You’ll see that, depending on compile flags, the Assembler version is about 2.5 to 5 times faster and 2 to 7 times smaller than the C version. The assembler permutation is about 1 kilobyte.

Full SHA3 and SHAKE API is provided by sha3.h and sha3.c. Note that for the assembler version the context needs to be aligned to 256 bytes. I recommend using the shared common_sha3_ctx rather than trying to get it from stack (or, worse still, via malloc()). In rare case where you need to run two hashes at the same time just add one at common_sha3_ctx.S. Since SRAM is scarse you can use that 256-byte scratch space for other purposes when not hashing.

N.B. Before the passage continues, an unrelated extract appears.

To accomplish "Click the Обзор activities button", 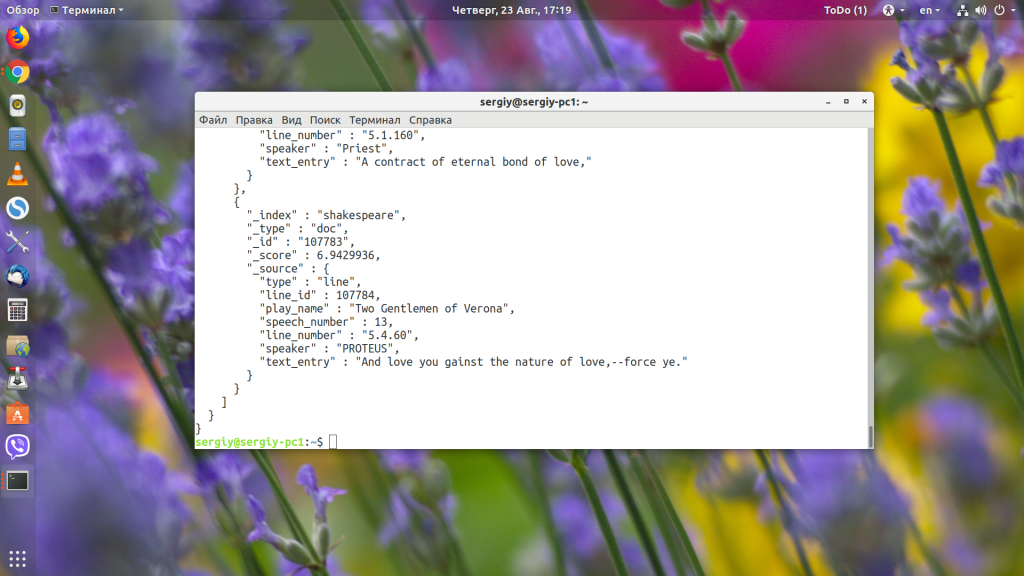I will coord(23,10).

The file test_sha3.c contains known-answer tests and you probably don’t want to include that (or the serial printing and benchmarking stuff) in your project.

Running on SIMAVR

If you don’t have an Arduino lying about, you can use
simavr (it’s packaged for latest Ubuntu and also available at
https://github.com/buserror/simavr) and test the code with make sim.

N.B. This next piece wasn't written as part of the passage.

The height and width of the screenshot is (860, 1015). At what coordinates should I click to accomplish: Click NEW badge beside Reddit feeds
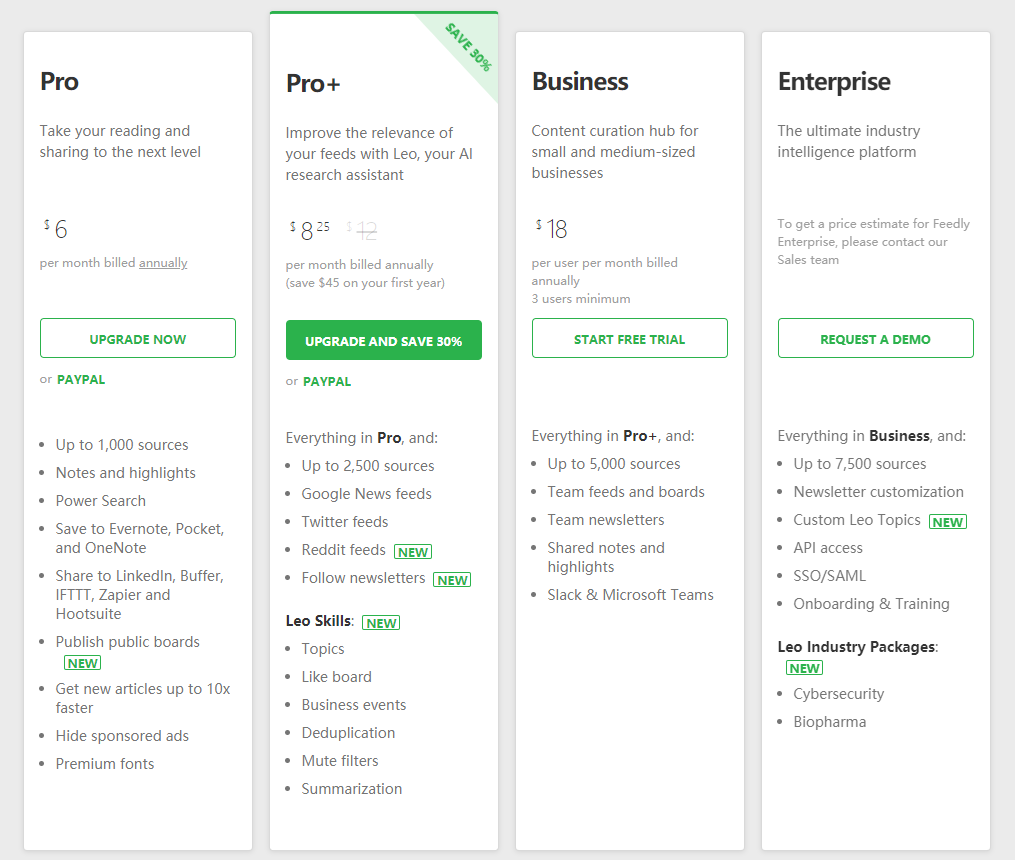[x=413, y=552]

This cycle-perfect simulator simulates even the UART so the output will be
basically equivalent to real thing:

  1. $ make sim
  2. mkdir -p obj/
  3. avr-gcc -Wall -Os -mmcu=atmega2560 -DF_CPU=16000000 -c f1600_avr.S -o obj/f1600_avr.o
  4. (..)
  5. simavr -v -v -v -m atmega2560 sha3-avr
  6. Loaded 4042 .text at address 0x0
  7. Loaded 1496 .data
  8. UART: 0 configured to 0019 = 2403.8462 bps (x1), 8 data 1 stop
  9. UART: Roughly 4576 usec per byte
  10. test_sha3() = 00.
  11. test_shake() = 00.
  12. Run #00 145880 ticks / block.
  13. Run #01 145864 ticks / block.
  14. Run #02 145855 ticks / block.
  15. ^Csignal caught, simavr terminating

The two test zeros in the beginning meant that test vectors matched.
The ticks are for a full Keccak f1600 permutation (24 rounds).

Running on Arduino

Plug Arduino into a USB port and do a make flash. Now the thing will compile
code, flash it, and dump output via UART with stty magic to your standard
output. Most relevant settings are in Makefile — you should edit that
first if something fails. The default settings work with my Arduino Mega 2560
with Ubuntu 18.04.

  1. $ make flash
  2. avrdude -v -c wiring -p m2560 -P /dev/ttyACM0 \
  3. -U flash:w:sha3-avr.hex -D
  4. avrdude: Version 6.3

.. more stuff.. and then the interesting bit:

  1. stty -F /dev/ttyACM0 raw icanon eof \^d 38400
  2. cat < /dev/ttyACM0
  3. test_sha3() = 00
  4. test_shake() = 00
  5. Run #00 145880 ticks / block
  6. Run #01 145864 ticks / block
  7. Run #02 145855 ticks / block
  8. Run #03 145851 ticks / block
  9. Run #04 145850 ticks / block
  10. Run #05 145848 ticks / block

Intellectual property

Copyright (c) 2018 Teserakt AG

See LICENSE for license details (it’s unlicense, essentially free).